C’est peu de dire que le personnage alimente la controverse. Son pays a beau être en mesure de s’acheter une image grâce à ses pétrodollars, ni le flot d’événements et de stars du sport qu’il attire ni ses projets de développement pharaoniques n’effacent ce qui constitue déjà son bilan : la destruction d’un pays, le Yémen ; le meurtre et le démembrement d’un dissident, le journaliste Jamal Khashoggi, avec des méthodes dignes d’organisations mafieuses ; une modernisation autoritaire du royaume, enfin, ponctuée par des exécutions capitales.

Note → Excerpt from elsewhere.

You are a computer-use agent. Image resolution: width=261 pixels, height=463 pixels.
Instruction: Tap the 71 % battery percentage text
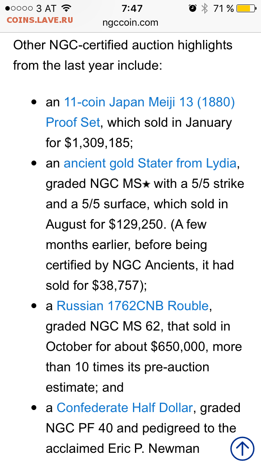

Mohammed Ben Salman a tout pour être infréquentable. La puissance financière de son pays, celle que lui octroient ses immenses ressources énergétiques, et surtout les réajustements géopolitiques en cours le rendent pourtant difficilement contournable.

Signes d’indépendance

Emmanuel Macron a fait depuis longtemps cette analyse. Le président français avait été d’ailleurs le premier dirigeant d’importance à se rendre dans le royaume après l’émotion suscitée par l’affaire Khashoggi. Le revers humiliant essuyé par son homologue des Etats-Unis, Joe Biden, qui s’était rendu piteusement à Djedda en 2022 pour quémander en vain une hausse de la production de pétrole après avoir juré qu’il ferait du prince un « paria », n’a pu que le conforter dans la conviction que les pays occidentaux n’étaient pas en mesure de l’ostraciser au nom des valeurs qu’ils prétendent défendre.

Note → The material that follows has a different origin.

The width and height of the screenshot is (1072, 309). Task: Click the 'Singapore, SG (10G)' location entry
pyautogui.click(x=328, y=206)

En quelques mois, le royaume a multiplié les signes d’indépendance. Etroitement lié militairement, des décennies durant, aux Etats-Unis, il a conclu un rapprochement avec l’Iran sous les auspices du grand rival de Washington, Pékin. L’Arabie saoudite, qui se tient obstinément à distance dans le conflit ukrainien, a également affiché publiquement ses désaccords avec Moscou en matière de niveaux de production de pétrole.

Longtemps, les pays attachés au libéralisme politique et à la défense des droits humains ont rivalisé d’hypocrisie avec le royaume saoudien dans l’espoir de contrats mirifiques qui relevaient souvent de mirages. Ils sont contraints aujourd’hui d’en rabattre pour éviter que le prince héritier s’éloigne plus encore de leur camp.

Ce réalisme, ou proclamé tel, n’est évidemment guère glorieux. Il ne peut se justifier que s’il produit des résultats là où Riyad peut faire jouer son influence, qu’il s’agisse du conflit ukrainien ou de l’impasse politique qui paralyse le Liban.

Mohammed Ben Salman doit comprendre comme tous ses pairs autocrates que les intérêts d’un pays, dans les désordres que traverse le monde, sont rarement étroitement nationaux et plus sûrement communs au plus grand nombre. Qu’il s’agisse de la lutte contre le dérèglement climatique, du respect de la Charte des Nations unies et de ses principes comme la souveraineté et l’intégrité territoriale de ses membres, ou encore de la riposte aux nouvelles pandémies, les preuves s’accumulent à l’appui de cette évidence. C’est être réellement réaliste que de le rappeler.